# IMPROVING Z893X1 DSP FAMILY MEMORY READ AND WRITE

A SIMPLE CHANGE IN THE BUS CONNECTION CAN DRAMATICALLY AFFECT THE PERFORMANCE OF THE Z893X1 DSP CHIP—EVEN WITHOUT A BARREL SHIFTER!

### INTRODUCTION

### The Barrel Shifter Problem

In applications requiring reading and writing to memory, cost constraints often dictate that a 16-bit DSP or 16-bit microcontroller will be connected to 8-bit-wide memory instead of the expected 16-bit-wide memory. Specifically, 8-bit-wide SRAM or 8-bit FLASH Memory prove to be cost effective and are widely used instead of 16-bit-wide SRAM or 16-bit FLASH Memory or two 8-bit-wide half-size SRAM or two 8-bit-wide half-size FLASH Memory.

Zilog's Z89321 and Z89371 chips (Z893X1 DSP family) provide for the favored system architecture where a 16-bit DSP or microcontroller connect to 8-bit memory. There is, however, one apparent drawback: the Z893X1 does not have a flexible Barrel Shifter. Without the Barrel Shifter, variable-length left shift cannot be executed in one instruction (one cycle). Each time data is stored (written) to and later retrieved (read) from memory, a conversion from word (16 bits) to two bytes (8 bits) and from two bytes to word must be performed. What is needed is an 8-bit logical left-shift operation; however, the Z893X1 DSP core does not have this instruction. The Z893X1 performs 8 one-bit, shift-left instructions, resulting in too many instructions and less than optimal performance in some cases.
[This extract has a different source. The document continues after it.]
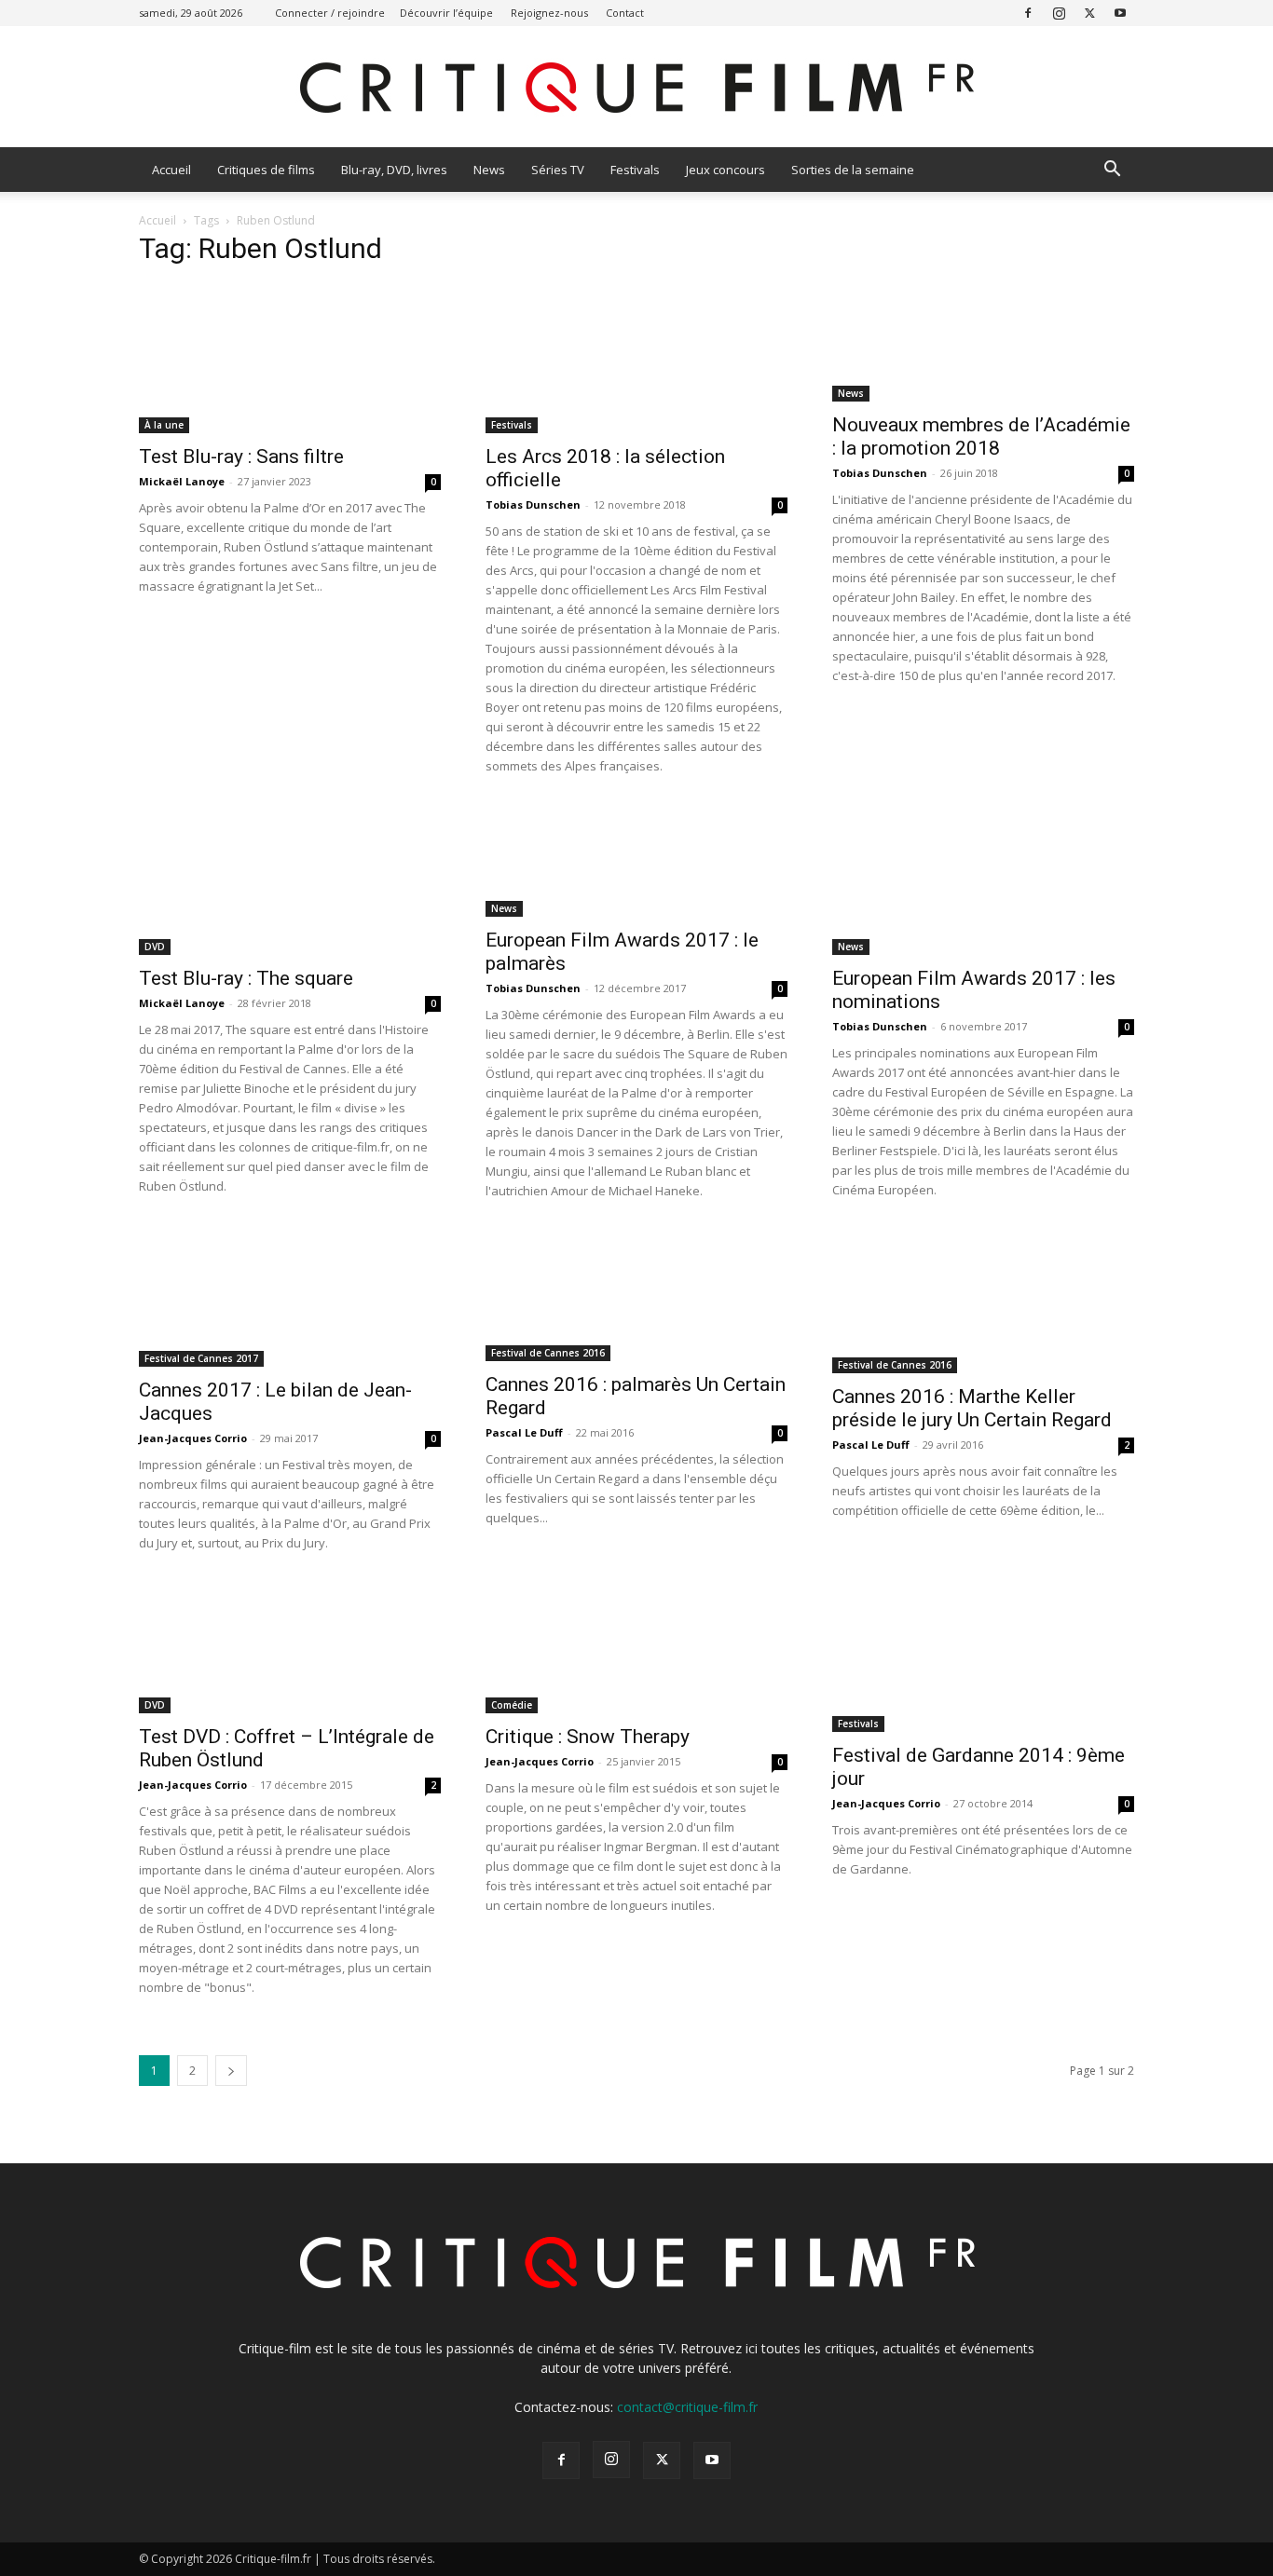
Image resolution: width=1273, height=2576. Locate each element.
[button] (1111, 171)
### Improving Performance without a Barrel Shifter

This app. note describes a new system architecture that dramatically improves the performance of reading (conversion from bytes to word) and writing (conversion from word to bytes) to memory for the Z893X1 DSP family—even though it does not have a Barrel Shifter. In this solution, one shift-left instruction replaces the need for 8 shift-left instructions, and the process of reading from the SRAM (or FLASH) and writing to the SRAM (or FLASH) takes only 14 instructions (cycles), instead of the usual 23 instructions—a dramatic 64 percent increase in performance.
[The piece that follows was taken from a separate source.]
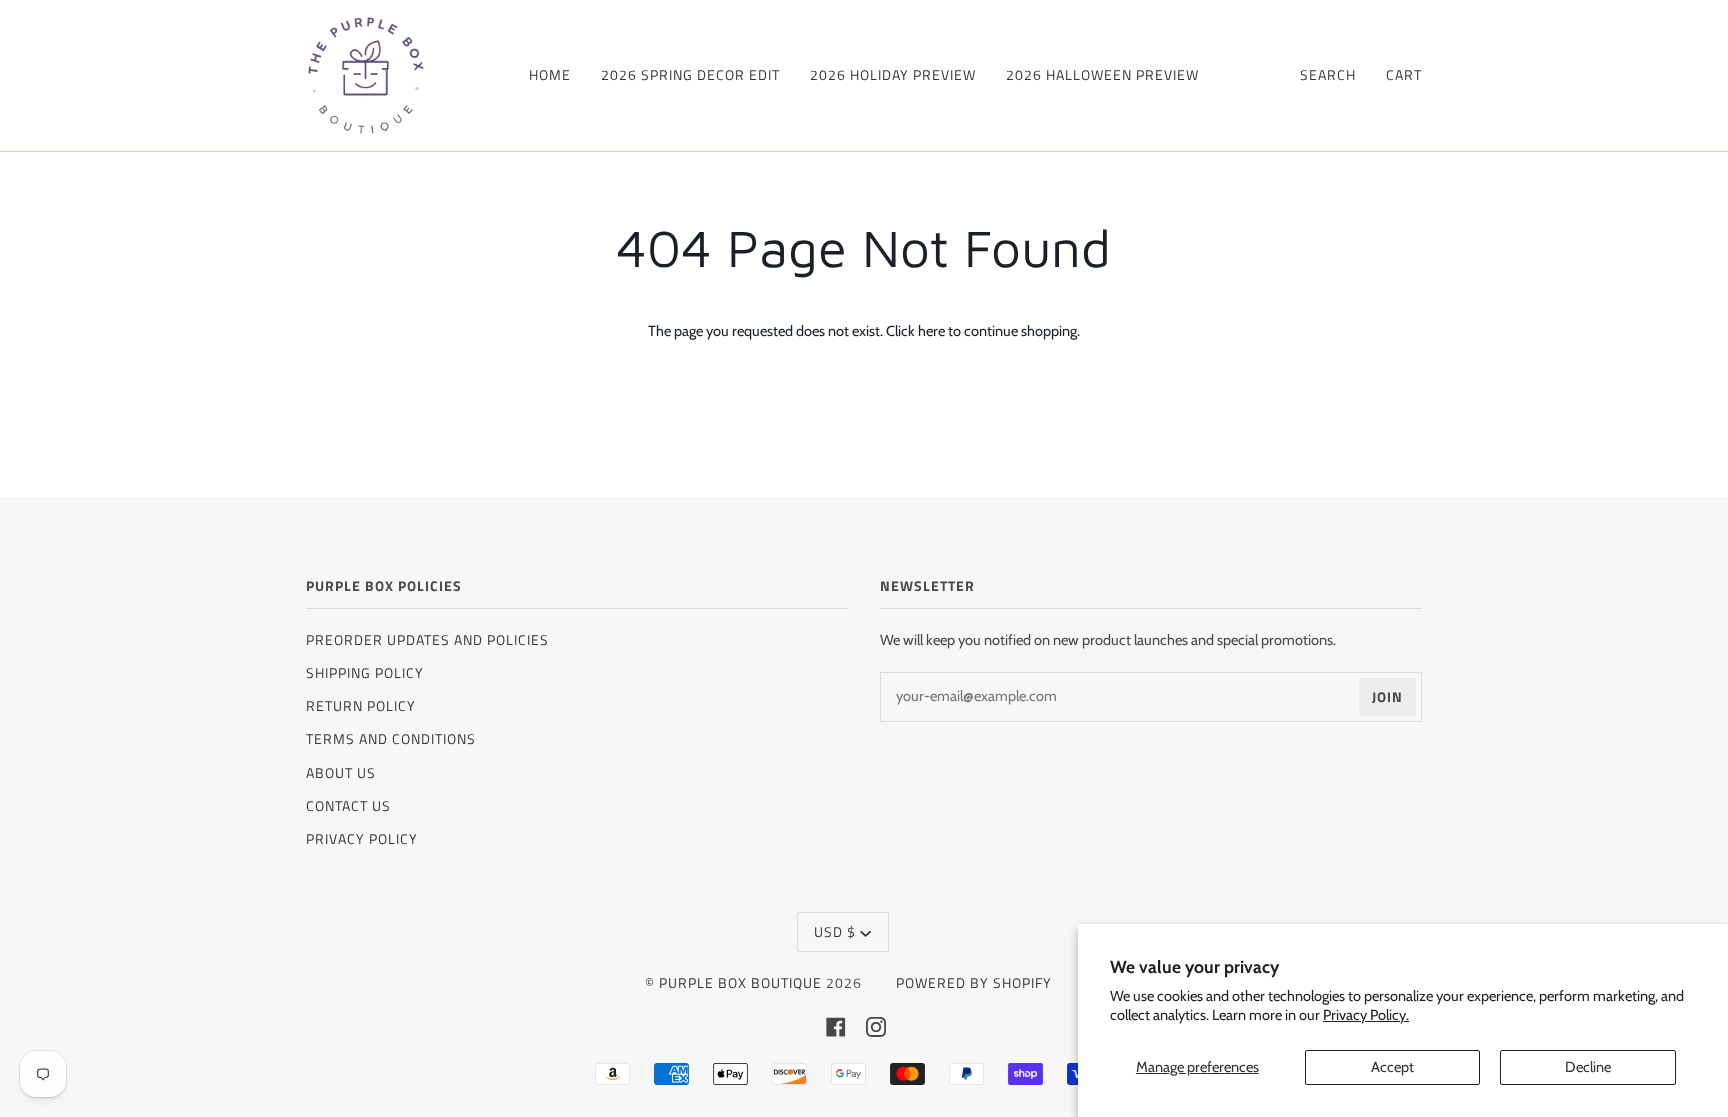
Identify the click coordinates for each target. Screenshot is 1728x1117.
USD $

## A Real-Life Competition Scenario

A Zilog Field Area Engineer (FAE) recently had a customer with an application demanding very critical word-to-bytes (writing) and bytes-to-word conversions (reading). This particular customer was in a critical loop to determine the performance (operation frequency) of their system, and the customer was using this critical loop to determine DSP performance of Zilog's Z893X1 and the competition.

After evaluating their application and price range requirements, the decision came down to two chips: the Zilog Z89321 and one other chip from a competing DSP vendor. As usual, there are advantages and disadvantages in any competitive situation: the disadvantage of the Zilog Z89321 chip compared to the competitor's chip is the lack of a Barrel Shifter. The advantage of the Zilog chip is higher instruction rate (operation speed)—20 MIPS for the Z89321 or 16 MIPS for the Z89371 (OTP version of the Z89321), compared to a much lower 12 MIPS for the low-cost version of the competitor's chip.

### The "Straightforward" Z893X1 Solution

In the straightforward customer solution using the Z89321, the process of reading from the SRAM and writing to the SRAM took 23 instructions (cycles). (Refer to the "Code\_1: The Customer Original Z893X1 Assembler" code listing in the Source Code Listings section at the conclusion of this app. note.) Each A-D sample requires 20 passes through this code. The Z89371 works at 16 MHz, therefore each sample requires 28.75  $\mu sec.$  There is a requirement of 31 kHz sampling rate; therefore, the period between interrupts is 32.26  $\mu sec.$  This leaves only 10.875 percent of the time for the background process, which is not acceptable.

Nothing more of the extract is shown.